Despite positive urbanisation trends, with 82 percent of the population residing in cities, Libya faces major infrastructure and service delivery challenges. The internal displacement crisis, largely driven by conflict, has strained social systems, particularly in urban areas. Furthermore, the country remains a key transit hub for migrants from sub-Saharan Africa, adding additional layers of complexity to an already fragile social environment and infrastructure.

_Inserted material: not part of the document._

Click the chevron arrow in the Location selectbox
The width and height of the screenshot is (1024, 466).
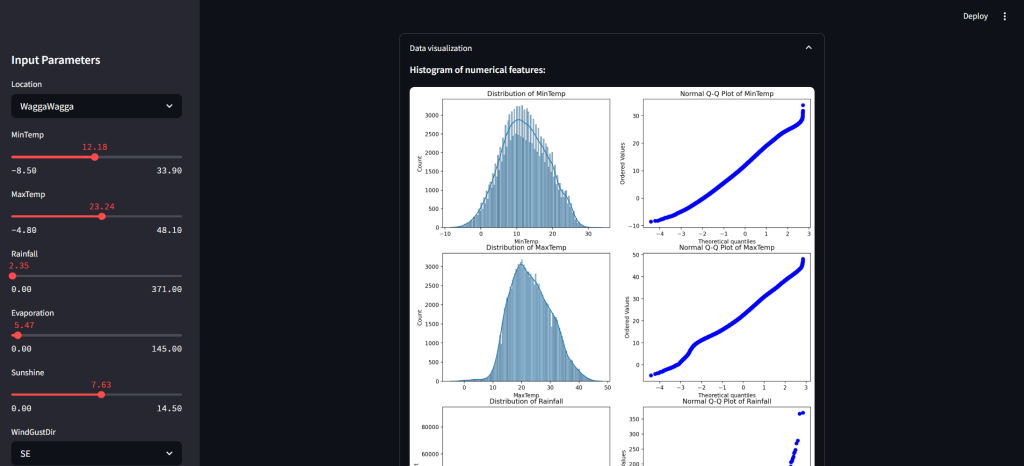click(x=167, y=106)
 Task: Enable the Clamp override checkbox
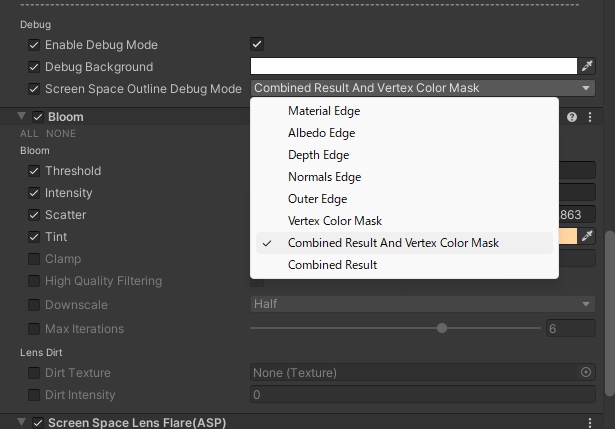click(x=34, y=259)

Libya’s economic trajectory has been volatile, driven by fluctuating oil production and price shocks. The country experienced a GDP [Gross Domestic Product] contraction of 60 percent in 2011 due to the armed conflict but rebounded with periods of recovery. However, heavy reliance on hydrocarbons—accounting for over 90 percent of government revenues—leaves Libya vulnerable to global oil market fluctuations and internal disputes over resource management. While 2023 saw economic growth of 12.6 percent, the outlook for 2025 remains uncertain due to governance disputes and oil sector instability.

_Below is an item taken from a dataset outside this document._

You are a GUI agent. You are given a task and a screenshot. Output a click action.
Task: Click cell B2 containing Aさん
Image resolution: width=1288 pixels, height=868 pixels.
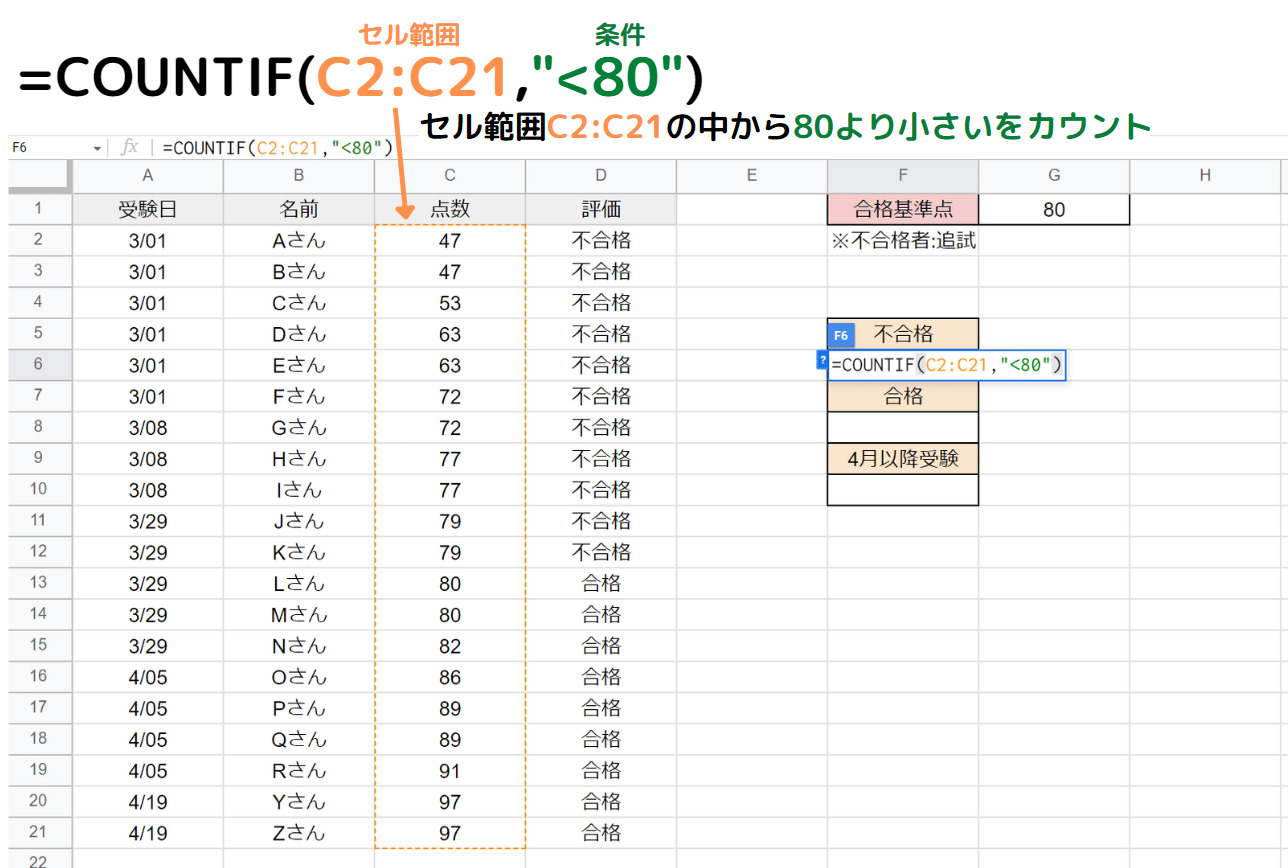298,239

Libya’s monetary and fiscal policies remain constrained by excessive government expenditure on salaries and subsidies, which consume over 70 percent of public revenues. Inflationary pressures persist, fuelled by currency depreciation and weak financial sector confidence. Despite the announced reunification process of the Central Bank of Libya (CBL) in 2023, fiscal imbalances and political interference continue to undermine macroeconomic stability.
International trade is dominated by hydrocarbons, with key export markets including Italy, China, and Spain. The country’s import profile—marked by a heavy reliance on consumer goods and essential commodities—underscores the urgency for economic diversification. Although Libya possesses substantial potential in sectors such as renewable energy (with abundant solar resources), modern agriculture, telecommunications, and tourism, political instability and inadequate infrastructure continue to deter both domestic and foreign investment. Reforms aimed at diversifying the economy, strengthening the private sector, and modernising infrastructure are imperative for reducing vulnerabilities and fostering sustainable development.“ (UN Libya, 12. Mai 2025, S. 4)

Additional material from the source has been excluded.